ESS is related to the integrated autocorrelation time (see IAT for more information).

ESS is usually defined as

$$\mathrm{ESS}(\theta) = \frac{S}{1 + 2 \sum^{\infty}_{k=1} \rho_k (\theta)},$$

where \(S\) is the number of posterior samples, \(\rho_k\) is the autocorrelation at lag \(k\), and \(\theta\) is the vector of marginal posterior samples. The infinite sum is often truncated at lag \(k\) when \(\rho_k (\theta) < 0.05\). Just as with the effectiveSize function in the coda package, the AIC argument in the ar function is used to estimate the order.

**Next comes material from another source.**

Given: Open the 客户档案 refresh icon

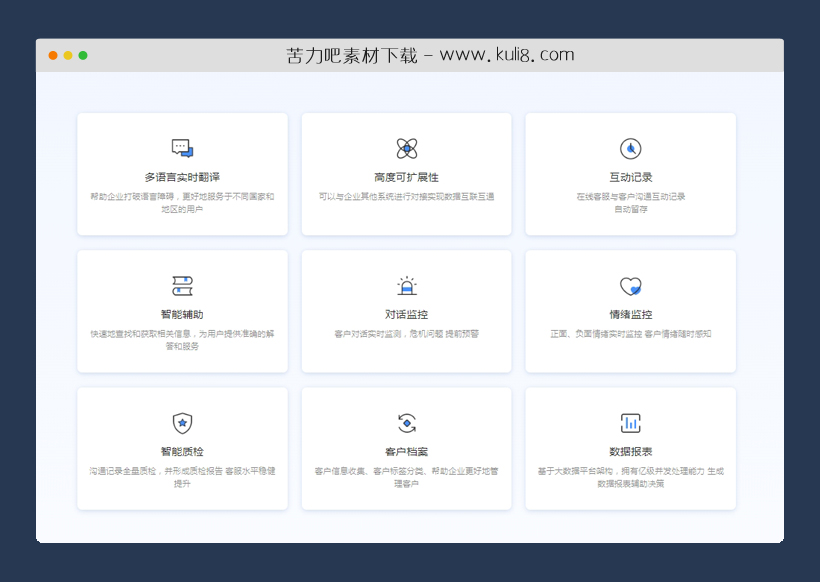Looking at the screenshot, I should tap(406, 421).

ESS is a measure of how well each continuous chain is mixing, and a continuous chain mixes better when in the target distribution. This does not imply that a poorly mixing chain still searching for its target distribution will suddenly mix well after finding it, though mixing should improve. A poorly mixing continuous chain does not necessarily indicate problems. A smaller ESS is often due to correlated parameters, and is commonly found with scale parameters. Posterior correlation may be obtained from the PosteriorChecks function, and plotted with the plotMatrix function. Common remedies for poor mixing include re-parameterizing the model or trying a different MCMC algorithm that better handles correlated parameters. Slow mixing is indicative of an inefficiency in which a continuous chain takes longer to find its target distribution, and once found, takes longer to explore it. Therefore, slow mixing results in a longer required run-time to find and adequately represent the continuous target distribution, and increases the chance that the user may make inferences from a less than adequate representation of the continuous target distribution.

There are many methods of re-parameterization to improve mixing. It is helpful when predictors are centered and scaled, such as with the CenterScale function. Parameters for predictors are often assigned prior distributions that are independent per parameter, in which case an exchangeable prior distribution or a multivariate prior distribution may help. If a parameter with poor mixing is bounded with the interval function, then transforming it to the real line (such as with a log transformation for a scale parameter) is often helpful, since constraining a parameter to an interval often reduces ESS. Another method is to re-parameterize so that one or more latent variables represent the process that results in slow mixing. Such re-parameterization uses data augmentation.

This is numerically the same as the effectiveSize function in the coda package, but programmed to accept a simple vector or matrix so it does not require an mcmc or mcmc.list object, and the result is bound to be less than or equal to the original number of samples.

References

Kass, R.E., Carlin, B.P., Gelman, A., and Neal, R. (1998). "Markov Chain Monte Carlo in Practice: A Roundtable Discussion". The American Statistician, 52, p. 93--100.

See Also

CenterScale, Consort, IAT, interval, LaplacesDemon, plotMatrix, and PosteriorChecks.